*Problem to solve:* From the data below, copy out every line in which the word "Given" occurs.

>>>

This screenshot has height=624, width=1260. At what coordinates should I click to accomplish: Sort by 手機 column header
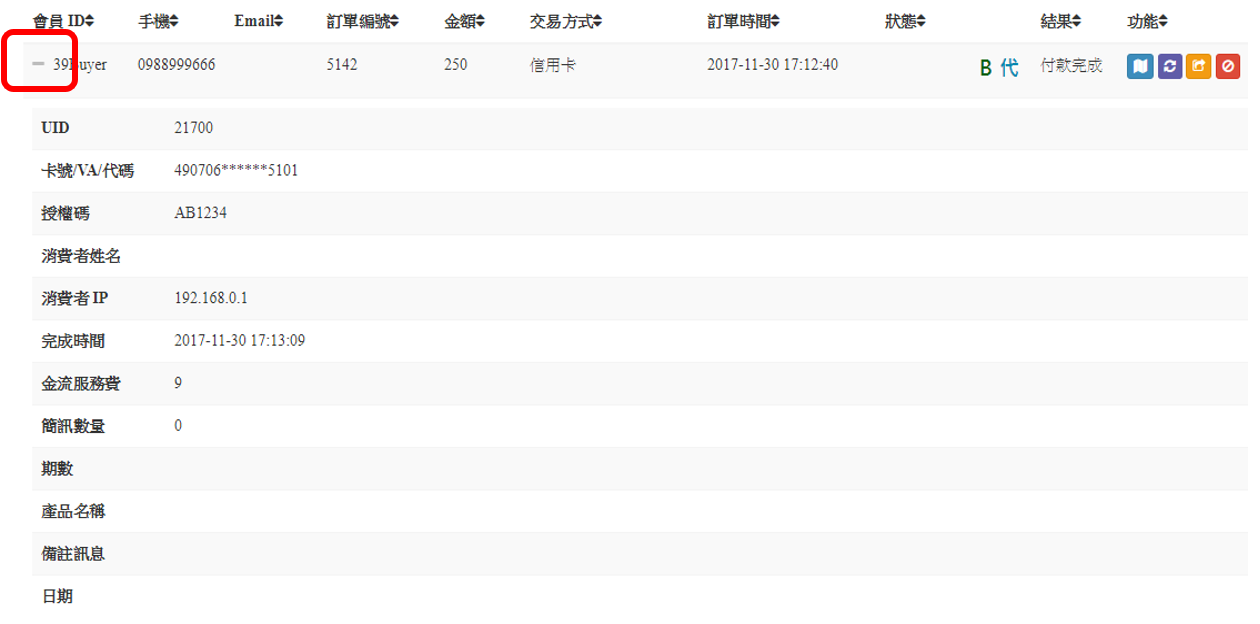157,21
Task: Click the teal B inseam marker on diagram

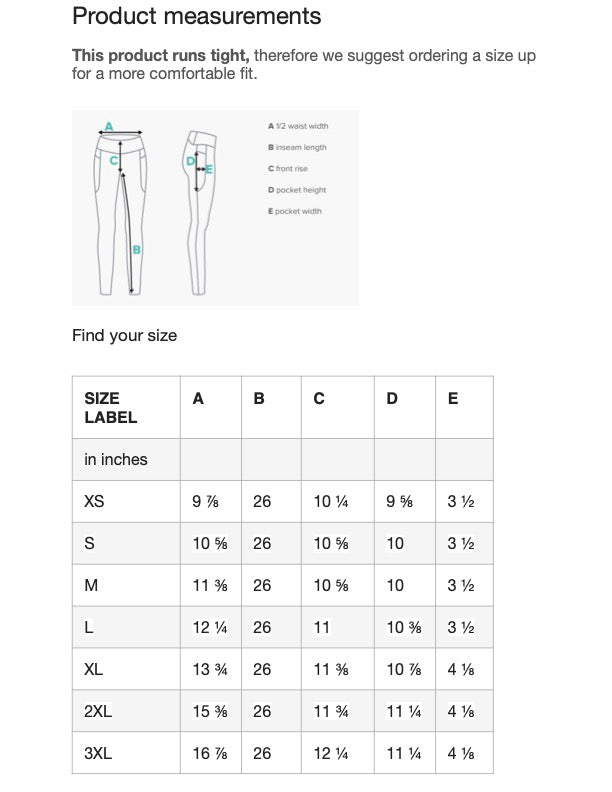Action: click(x=136, y=249)
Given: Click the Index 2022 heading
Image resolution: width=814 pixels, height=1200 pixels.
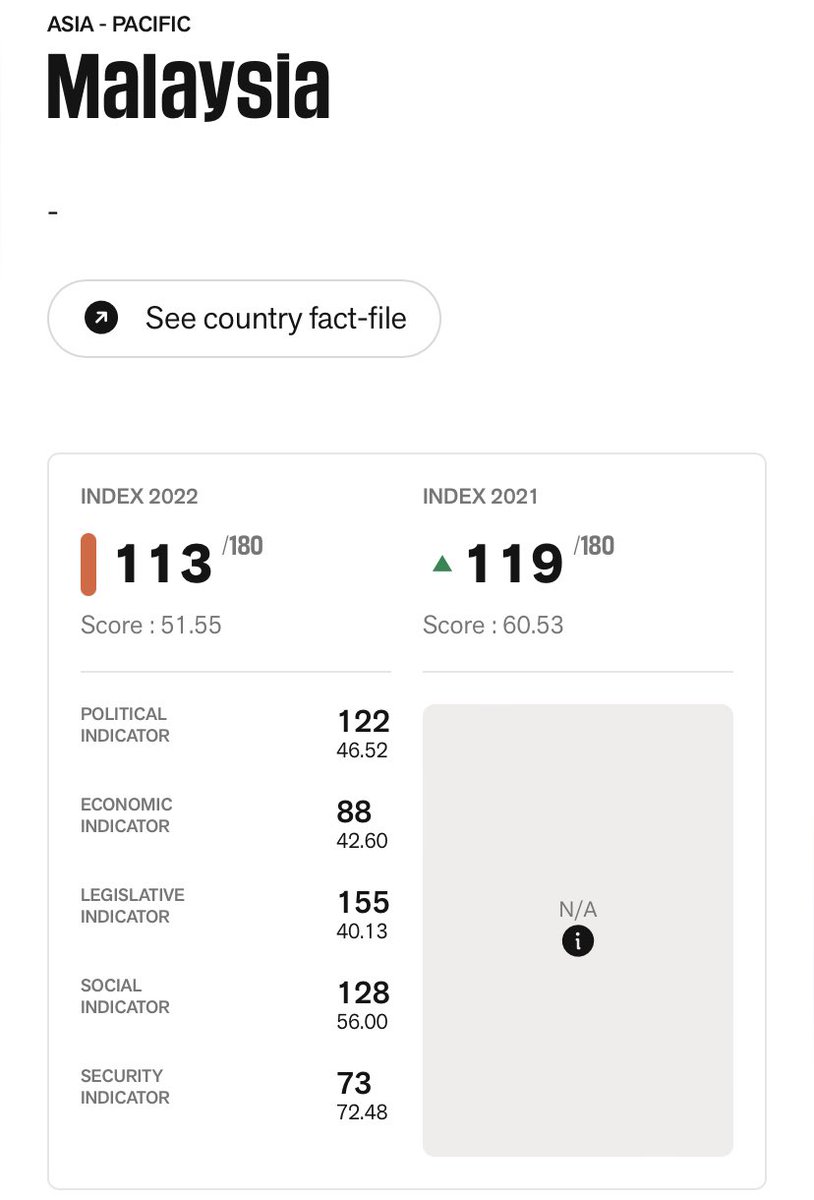Looking at the screenshot, I should coord(139,497).
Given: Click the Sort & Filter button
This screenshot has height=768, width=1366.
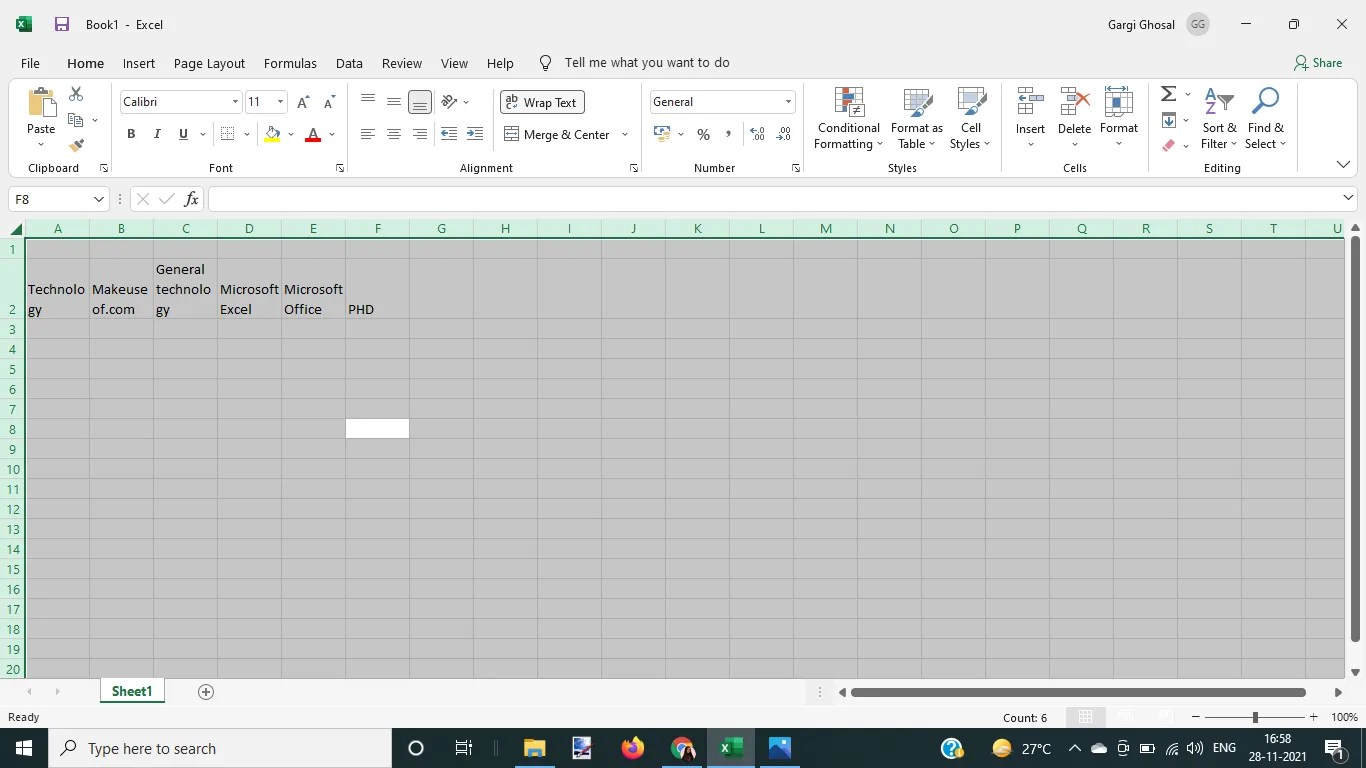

<<<

*Solution to the problem:*
Given: Click the Index 2022 heading
Given: Click the Sort & Filter button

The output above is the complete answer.